Hadopi se déplie

par Erwan Cario
publié le 20 août 2010 à 15h10

C'était prévu, la Haute autorité pour la diffusion des œuvres et la protection des droits sur Internet devait lancer à la rentrée une campagne de communication pour expliquer son principe de fonctionnement «subtil» aux français qui auraient suivi tout ça de loin. La première étape a été dévoilée aujourd'hui : il s'agit de la distribution aux péages d'autoroute de 260000 dépliants durant les deux derniers week-end d'août. Ceux qui n'ont pas la nausée en lisant en voiture pourront donc en savoir plus et comprendre les rouages du dispositif. Enfin, comprendre est peut-être un grand mot.

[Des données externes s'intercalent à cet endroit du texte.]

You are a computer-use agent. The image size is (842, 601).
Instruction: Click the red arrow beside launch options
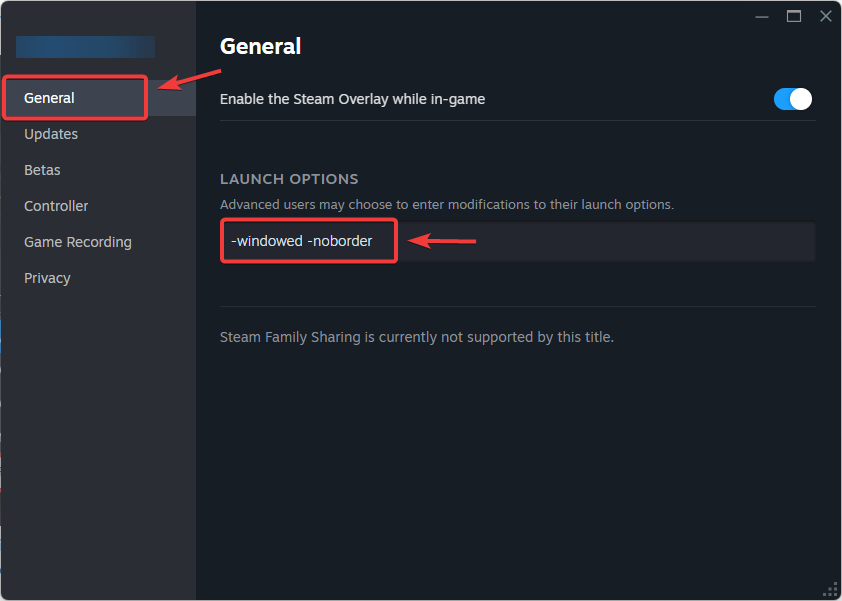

Par exemple, on a beau relire à voix haute «La sécurisation de la connexion à internet a pour but d'éviter les utilisations non autorisées d'œuvres protégées par un droit d'auteur» , première phrase du paragraphe titré «Pourquoi?» , on a un peu de mal à comprendre le rapport de causalité. On reconnait, la tâche n'est pas simple pour l'Hadopi. Avant même d'avoir à disséquer pour le citoyen lambda le mécanisme un peu tordu -- Mireille Imbert-Quaretta, présidente de la commission de protection des droits l'admet elle-même à mots couverts -- de la riposte graduée, il faut que celui-ci comprenne bien que la sanction éventuelle concerne le défaut de sécurisation de sa connexion Internet (ou le «défaut de diligence dans le maintien opérationnel du dispositif de sécurisation» , pour être précis) et non un éventuel téléchargement. Mais quand même, «la sécurisation de la connexion à internet a pour but d'éviter les utilisations non autorisées d'œuvres protégées par un droit d'auteur» , il doit manquer des mots, non ?

Le cœur de l'ouvrage concerne bien sûr la procédure de riposte graduée elle-même, déclenchée après la constatation par ayants droit du téléchargement d'une œuvre protégé. Là encore, on sent une réelle volonté pédagogique :

Mais le schéma en lui-même explicite bien l'aspect kafkaïen de l'ensemble. En caricaturant un poil, voici le processus auquel sont habitués les citoyens :

On a quand même le plaisir de retrouver notre leitmotiv préféré au détour de l'avant-dernière étape : «Décision de l'Hadopi de transmettre ou de ne pas transmettre le dossier de l'abonné au Parquet» . Oui, Hadopi peut, mais peut ne pas , que ça se sache. La Haute autorité précise quand même, un peu laconique : «L'abonné peut faire valoir ses observations à l'Hadopi à chaque étape de la procédure de réponse graduée» . Elle aurait pu le rajouter au schéma, mais il était sans doute déjà bien encombré.

Le communiqué de presse explique : «la plupart des internautes ont entendu parler de l'Hadopi sans en avoir une idée précise. Ce dépliant a pour objectif de donner à chaque internaute "le mode d'emploi" de l'Hadopi» . Cette campagne est censée toucher «830000 contacts» . Pas sûr que ces derniers ressortent de leur lecture beaucoup plus éclairés, et l'Hadopi a encore du pain sur la planche avant l'envoi du premier e-mail d'avertissement (c'est quand, déjà?) pour bien se faire comprendre. On peut en rire. Ou on peut ne pas.

PS : Sur la première page, aux côtés de «Culture», «Offres légales», «Label» ou «Musique», on trouve aussi «Jeux vidéos». Puisque nous aussi, on fait dans le pédagogique, on précisera très calmement que, «vidéo» étant un adjectif invariable, «Jeu vidéo» au pluriel s'écrit «Jeux vidéo». Non mais.